Assigned task
The listing must be reproduced in full, exactly as it stands.

Material supplied
Content starts
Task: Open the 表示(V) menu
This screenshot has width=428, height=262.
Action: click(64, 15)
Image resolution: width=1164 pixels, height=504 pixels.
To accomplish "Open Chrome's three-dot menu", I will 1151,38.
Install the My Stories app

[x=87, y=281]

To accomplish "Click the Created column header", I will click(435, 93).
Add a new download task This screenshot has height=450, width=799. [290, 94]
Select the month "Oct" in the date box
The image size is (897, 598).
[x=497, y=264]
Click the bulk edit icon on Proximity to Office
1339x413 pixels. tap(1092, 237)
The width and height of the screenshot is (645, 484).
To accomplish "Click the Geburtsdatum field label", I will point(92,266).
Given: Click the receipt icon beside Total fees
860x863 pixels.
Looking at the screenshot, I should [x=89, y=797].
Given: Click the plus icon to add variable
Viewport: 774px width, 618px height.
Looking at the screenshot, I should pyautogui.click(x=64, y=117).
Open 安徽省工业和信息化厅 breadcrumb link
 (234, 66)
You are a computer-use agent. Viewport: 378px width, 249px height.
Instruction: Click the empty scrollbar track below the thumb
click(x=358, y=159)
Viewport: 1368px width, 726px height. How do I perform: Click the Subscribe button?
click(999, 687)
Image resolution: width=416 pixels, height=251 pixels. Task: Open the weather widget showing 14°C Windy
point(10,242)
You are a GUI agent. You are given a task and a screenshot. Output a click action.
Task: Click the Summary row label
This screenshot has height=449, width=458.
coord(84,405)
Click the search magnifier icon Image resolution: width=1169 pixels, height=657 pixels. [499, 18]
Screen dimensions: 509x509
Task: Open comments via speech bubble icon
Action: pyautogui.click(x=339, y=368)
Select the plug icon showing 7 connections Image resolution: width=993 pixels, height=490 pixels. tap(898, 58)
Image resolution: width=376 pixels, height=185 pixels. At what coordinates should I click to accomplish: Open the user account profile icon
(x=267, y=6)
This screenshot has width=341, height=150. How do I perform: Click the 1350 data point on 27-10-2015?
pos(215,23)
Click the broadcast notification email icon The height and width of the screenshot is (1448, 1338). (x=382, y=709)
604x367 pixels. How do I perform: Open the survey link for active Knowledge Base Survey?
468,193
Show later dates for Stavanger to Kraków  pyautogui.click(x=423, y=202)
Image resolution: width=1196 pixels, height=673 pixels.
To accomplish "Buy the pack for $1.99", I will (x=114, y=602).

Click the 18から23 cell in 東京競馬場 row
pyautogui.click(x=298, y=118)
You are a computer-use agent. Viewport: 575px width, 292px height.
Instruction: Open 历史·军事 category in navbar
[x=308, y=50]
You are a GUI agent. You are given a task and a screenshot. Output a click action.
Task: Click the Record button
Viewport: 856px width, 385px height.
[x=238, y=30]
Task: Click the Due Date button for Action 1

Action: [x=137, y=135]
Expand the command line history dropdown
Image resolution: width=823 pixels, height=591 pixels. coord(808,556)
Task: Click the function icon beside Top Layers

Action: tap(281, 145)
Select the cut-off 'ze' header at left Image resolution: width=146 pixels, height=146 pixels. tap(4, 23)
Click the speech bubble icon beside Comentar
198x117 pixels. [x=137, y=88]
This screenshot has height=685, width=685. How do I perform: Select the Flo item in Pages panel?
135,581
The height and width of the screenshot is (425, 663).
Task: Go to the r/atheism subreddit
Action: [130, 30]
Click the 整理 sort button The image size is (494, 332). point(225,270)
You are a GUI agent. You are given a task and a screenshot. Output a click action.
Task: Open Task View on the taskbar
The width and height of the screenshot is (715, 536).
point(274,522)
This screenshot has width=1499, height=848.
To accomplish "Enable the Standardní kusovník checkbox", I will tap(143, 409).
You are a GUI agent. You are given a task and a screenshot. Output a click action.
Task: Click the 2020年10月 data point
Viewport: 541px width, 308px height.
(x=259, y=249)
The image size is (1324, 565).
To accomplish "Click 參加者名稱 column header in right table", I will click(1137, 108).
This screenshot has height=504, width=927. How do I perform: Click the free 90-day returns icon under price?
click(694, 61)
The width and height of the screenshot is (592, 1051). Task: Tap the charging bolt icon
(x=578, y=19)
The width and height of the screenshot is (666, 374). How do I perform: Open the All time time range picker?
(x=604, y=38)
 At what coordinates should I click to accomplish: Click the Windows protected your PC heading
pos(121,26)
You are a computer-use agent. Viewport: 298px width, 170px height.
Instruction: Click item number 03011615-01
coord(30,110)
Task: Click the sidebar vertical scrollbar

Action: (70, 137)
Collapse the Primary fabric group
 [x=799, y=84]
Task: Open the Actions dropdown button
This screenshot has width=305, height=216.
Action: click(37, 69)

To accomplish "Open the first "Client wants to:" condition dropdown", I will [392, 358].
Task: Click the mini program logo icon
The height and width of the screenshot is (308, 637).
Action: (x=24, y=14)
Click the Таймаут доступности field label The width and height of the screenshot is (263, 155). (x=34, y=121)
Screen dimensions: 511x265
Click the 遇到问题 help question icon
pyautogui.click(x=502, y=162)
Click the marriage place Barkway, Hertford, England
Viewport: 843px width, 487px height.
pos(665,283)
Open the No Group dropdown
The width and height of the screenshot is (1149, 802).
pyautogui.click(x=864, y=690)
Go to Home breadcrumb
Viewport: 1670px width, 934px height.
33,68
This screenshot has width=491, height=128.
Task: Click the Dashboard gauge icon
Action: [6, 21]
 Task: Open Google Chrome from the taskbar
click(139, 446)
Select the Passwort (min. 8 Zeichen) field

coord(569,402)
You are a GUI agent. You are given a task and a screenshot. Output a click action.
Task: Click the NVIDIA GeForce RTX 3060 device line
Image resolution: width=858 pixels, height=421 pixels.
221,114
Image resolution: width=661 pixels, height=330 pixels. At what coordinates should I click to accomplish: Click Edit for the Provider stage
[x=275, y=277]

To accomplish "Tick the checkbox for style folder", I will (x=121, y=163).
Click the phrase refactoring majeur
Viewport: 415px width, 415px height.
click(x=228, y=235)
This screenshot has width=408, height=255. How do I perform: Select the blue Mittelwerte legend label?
Content ends
Problem solution
Task: Open the 表示(V) menu
This screenshot has width=428, height=262.
Action: click(64, 15)
Image resolution: width=1164 pixels, height=504 pixels.
To accomplish "Open Chrome's three-dot menu", I will 1151,38.
Install the My Stories app

[x=87, y=281]

To accomplish "Click the Created column header", I will click(435, 93).
Add a new download task This screenshot has height=450, width=799. [290, 94]
Select the month "Oct" in the date box
The image size is (897, 598).
[x=497, y=264]
Click the bulk edit icon on Proximity to Office
1339x413 pixels. tap(1092, 237)
The width and height of the screenshot is (645, 484).
To accomplish "Click the Geburtsdatum field label", I will point(92,266).
Given: Click the receipt icon beside Total fees
860x863 pixels.
Looking at the screenshot, I should [x=89, y=797].
Given: Click the plus icon to add variable
Viewport: 774px width, 618px height.
Looking at the screenshot, I should pyautogui.click(x=64, y=117).
Open 安徽省工业和信息化厅 breadcrumb link
 (234, 66)
You are a computer-use agent. Viewport: 378px width, 249px height.
Instruction: Click the empty scrollbar track below the thumb
click(x=358, y=159)
Viewport: 1368px width, 726px height. How do I perform: Click the Subscribe button?
click(999, 687)
Image resolution: width=416 pixels, height=251 pixels. Task: Open the weather widget showing 14°C Windy
point(10,242)
You are a GUI agent. You are given a task and a screenshot. Output a click action.
Task: Click the Summary row label
This screenshot has height=449, width=458.
coord(84,405)
Click the search magnifier icon Image resolution: width=1169 pixels, height=657 pixels. [499, 18]
Screen dimensions: 509x509
Task: Open comments via speech bubble icon
Action: pyautogui.click(x=339, y=368)
Select the plug icon showing 7 connections Image resolution: width=993 pixels, height=490 pixels. tap(898, 58)
Image resolution: width=376 pixels, height=185 pixels. At what coordinates should I click to accomplish: Open the user account profile icon
(x=267, y=6)
This screenshot has width=341, height=150. How do I perform: Click the 1350 data point on 27-10-2015?
pos(215,23)
Click the broadcast notification email icon The height and width of the screenshot is (1448, 1338). (x=382, y=709)
604x367 pixels. How do I perform: Open the survey link for active Knowledge Base Survey?
468,193
Show later dates for Stavanger to Kraków  pyautogui.click(x=423, y=202)
Image resolution: width=1196 pixels, height=673 pixels.
To accomplish "Buy the pack for $1.99", I will (x=114, y=602).

Click the 18から23 cell in 東京競馬場 row
pyautogui.click(x=298, y=118)
You are a computer-use agent. Viewport: 575px width, 292px height.
Instruction: Open 历史·军事 category in navbar
[x=308, y=50]
You are a GUI agent. You are given a task and a screenshot. Output a click action.
Task: Click the Record button
Viewport: 856px width, 385px height.
[x=238, y=30]
Task: Click the Due Date button for Action 1

Action: [x=137, y=135]
Expand the command line history dropdown
Image resolution: width=823 pixels, height=591 pixels. coord(808,556)
Task: Click the function icon beside Top Layers

Action: tap(281, 145)
Select the cut-off 'ze' header at left Image resolution: width=146 pixels, height=146 pixels. tap(4, 23)
Click the speech bubble icon beside Comentar
198x117 pixels. [x=137, y=88]
This screenshot has height=685, width=685. How do I perform: Select the Flo item in Pages panel?
135,581
The height and width of the screenshot is (425, 663).
Task: Go to the r/atheism subreddit
Action: [130, 30]
Click the 整理 sort button The image size is (494, 332). point(225,270)
You are a GUI agent. You are given a task and a screenshot. Output a click action.
Task: Open Task View on the taskbar
The width and height of the screenshot is (715, 536).
point(274,522)
This screenshot has width=1499, height=848.
To accomplish "Enable the Standardní kusovník checkbox", I will tap(143, 409).
You are a GUI agent. You are given a task and a screenshot. Output a click action.
Task: Click the 2020年10月 data point
Viewport: 541px width, 308px height.
(x=259, y=249)
The image size is (1324, 565).
To accomplish "Click 參加者名稱 column header in right table", I will click(1137, 108).
This screenshot has height=504, width=927. How do I perform: Click the free 90-day returns icon under price?
click(694, 61)
The width and height of the screenshot is (592, 1051). Task: Tap the charging bolt icon
(x=578, y=19)
The width and height of the screenshot is (666, 374). How do I perform: Open the All time time range picker?
(x=604, y=38)
 At what coordinates should I click to accomplish: Click the Windows protected your PC heading
pos(121,26)
You are a computer-use agent. Viewport: 298px width, 170px height.
Instruction: Click item number 03011615-01
coord(30,110)
Task: Click the sidebar vertical scrollbar

Action: (70, 137)
Collapse the Primary fabric group
 [x=799, y=84]
Task: Open the Actions dropdown button
This screenshot has width=305, height=216.
Action: click(37, 69)

To accomplish "Open the first "Client wants to:" condition dropdown", I will [392, 358].
Task: Click the mini program logo icon
The height and width of the screenshot is (308, 637).
Action: (x=24, y=14)
Click the Таймаут доступности field label The width and height of the screenshot is (263, 155). (x=34, y=121)
Screen dimensions: 511x265
Click the 遇到问题 help question icon
pyautogui.click(x=502, y=162)
Click the marriage place Barkway, Hertford, England
Viewport: 843px width, 487px height.
pos(665,283)
Open the No Group dropdown
The width and height of the screenshot is (1149, 802).
pyautogui.click(x=864, y=690)
Go to Home breadcrumb
Viewport: 1670px width, 934px height.
33,68
This screenshot has width=491, height=128.
Task: Click the Dashboard gauge icon
Action: [6, 21]
 Task: Open Google Chrome from the taskbar
click(139, 446)
Select the Passwort (min. 8 Zeichen) field

coord(569,402)
You are a GUI agent. You are given a task and a screenshot. Output a click action.
Task: Click the NVIDIA GeForce RTX 3060 device line
Image resolution: width=858 pixels, height=421 pixels.
221,114
Image resolution: width=661 pixels, height=330 pixels. At what coordinates should I click to accomplish: Click Edit for the Provider stage
[x=275, y=277]

To accomplish "Tick the checkbox for style folder", I will (x=121, y=163).
Click the phrase refactoring majeur
Viewport: 415px width, 415px height.
click(x=228, y=235)
This screenshot has width=408, height=255. How do I perform: Select the blue Mittelwerte legend label?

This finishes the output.